An example: “A Study in Pasta Making,” which he called “a sort-of comedy of errors. It’s just me making pasta and me playing music in the background.”

Describing himself as “a huge fan of old recordings,” Alex said he and his father have played the Brahms, an 1887 piece and the German composer’s last orchestral work, at previous concerts. They begin rehearsals Friday and before the Saturday concert, when they will review tempi, the speed at which a passage of music is played or should be played, with conductor Marc Taddei.

Turns out, Alex met Marc in New Zealand “and I just kind of pitched this idea” of not only the father and son as soloists but also as a homecoming for his father, who was the Vallejo Symphony’s concertmaster at age 19.

Asked if the special magic of a family of vocalists who harmonize beautifully and naturally can also apply to relatives who perform instrumental music together, he said it boils down to “priorities and value systems.”

“I grew up with my parents, listened to them practice all the time, then I went off and studied,” said Alex. “You never forget where you came from. We’re independent, but we’re always swayed by one another.”

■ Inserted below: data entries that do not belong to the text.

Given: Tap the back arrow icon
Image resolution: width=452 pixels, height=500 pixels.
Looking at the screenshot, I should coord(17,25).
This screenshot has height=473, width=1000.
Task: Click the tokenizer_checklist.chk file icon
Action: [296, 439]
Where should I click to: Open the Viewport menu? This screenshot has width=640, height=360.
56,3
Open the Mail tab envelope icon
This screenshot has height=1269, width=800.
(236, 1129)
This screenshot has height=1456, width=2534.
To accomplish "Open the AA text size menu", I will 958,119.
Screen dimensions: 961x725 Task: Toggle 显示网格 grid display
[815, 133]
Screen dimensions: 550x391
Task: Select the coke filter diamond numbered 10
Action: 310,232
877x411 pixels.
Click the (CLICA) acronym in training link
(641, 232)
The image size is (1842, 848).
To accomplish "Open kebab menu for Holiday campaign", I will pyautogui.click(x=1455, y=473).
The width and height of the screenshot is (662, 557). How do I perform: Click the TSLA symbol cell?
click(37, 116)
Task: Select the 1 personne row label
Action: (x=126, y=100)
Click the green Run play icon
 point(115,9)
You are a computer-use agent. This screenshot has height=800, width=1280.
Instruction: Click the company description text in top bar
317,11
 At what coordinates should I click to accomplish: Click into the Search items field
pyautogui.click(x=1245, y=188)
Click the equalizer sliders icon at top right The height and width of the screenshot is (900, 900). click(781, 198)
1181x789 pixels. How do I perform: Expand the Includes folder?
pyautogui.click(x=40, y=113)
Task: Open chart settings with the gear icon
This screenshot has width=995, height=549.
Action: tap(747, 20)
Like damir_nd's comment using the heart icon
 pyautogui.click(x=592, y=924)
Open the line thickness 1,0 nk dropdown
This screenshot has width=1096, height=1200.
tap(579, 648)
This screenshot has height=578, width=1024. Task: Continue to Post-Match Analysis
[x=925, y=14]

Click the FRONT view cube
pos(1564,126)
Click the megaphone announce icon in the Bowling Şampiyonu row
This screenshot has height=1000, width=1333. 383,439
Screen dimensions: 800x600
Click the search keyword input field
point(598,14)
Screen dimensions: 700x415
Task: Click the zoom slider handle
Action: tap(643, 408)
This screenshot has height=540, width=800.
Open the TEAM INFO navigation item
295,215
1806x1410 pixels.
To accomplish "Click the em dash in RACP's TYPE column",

As the conversation turned to the music, he fielded the question about why Brahms’ Double Concerto has not achieved the acclaim of the composer’s Violin Concerto or his two for piano.

“I don’t know,” said Alex. “Anytime you get two soloists doing something, it’s just a little awkward.”

Still, “It’s great Brahms, it’s heroic,” he said, adding that the 33-minute piece started out as a cello concerto. “In the end, I’m happy to have a piece to share with my dad and the audience.”

During the Double Concerto’s first section, a listener might think the two solo instruments come across as consolation prizes of sound but they end up putting out a lot of vigorous music as the music winds down. The second and slow section comes across as sweetly autumnal and the soloists are spotlighted. The third and final section is something of a lively dance. For much of the concerto, the soloists are not the stars of the show but, essentially, the leading players in an orchestral drama of fast-paced tempos with folk song echoes.

While his father — who directs the string chamber music program for the Chicago College of the Performing Arts at Roosevelt University — has been practicing the Brahms for 18 months every single day, “My schedule is a bit busier than his in terms of playing,” he said.

Using a sports metaphor, Alex said preparing for a concert is both “a mental thing as much as it is a kinesthetic thing. I begin with scales and etudes — the same thing I was doing when first starting out. It’s kind like a ball player taking batting practice and working on their swing.”

Alexander, who has performed with the Houston Symphony and the Boston Pops, is the co-artistic director of NEXUS Chamber Music, a collective of international artists committed to performing chamber music.

The orchestra also will perform Rossini’s “Barber of Seville” Overture, a cheerful work written in 1816 that gallops along for seven minutes and summarizes musically what is considered the greatest comic opera of all time. The overture is widely performed in concert halls.

Besides Brahms, the concert’s other draw will be Stravinsky’s “Jeu de Cartes” (Card Game) ballet, a 24-minute work written in 1936 for the American Ballet Theater Company (headed at the time by a young George Balanchine), sometimes described as “a ballet in three deals.”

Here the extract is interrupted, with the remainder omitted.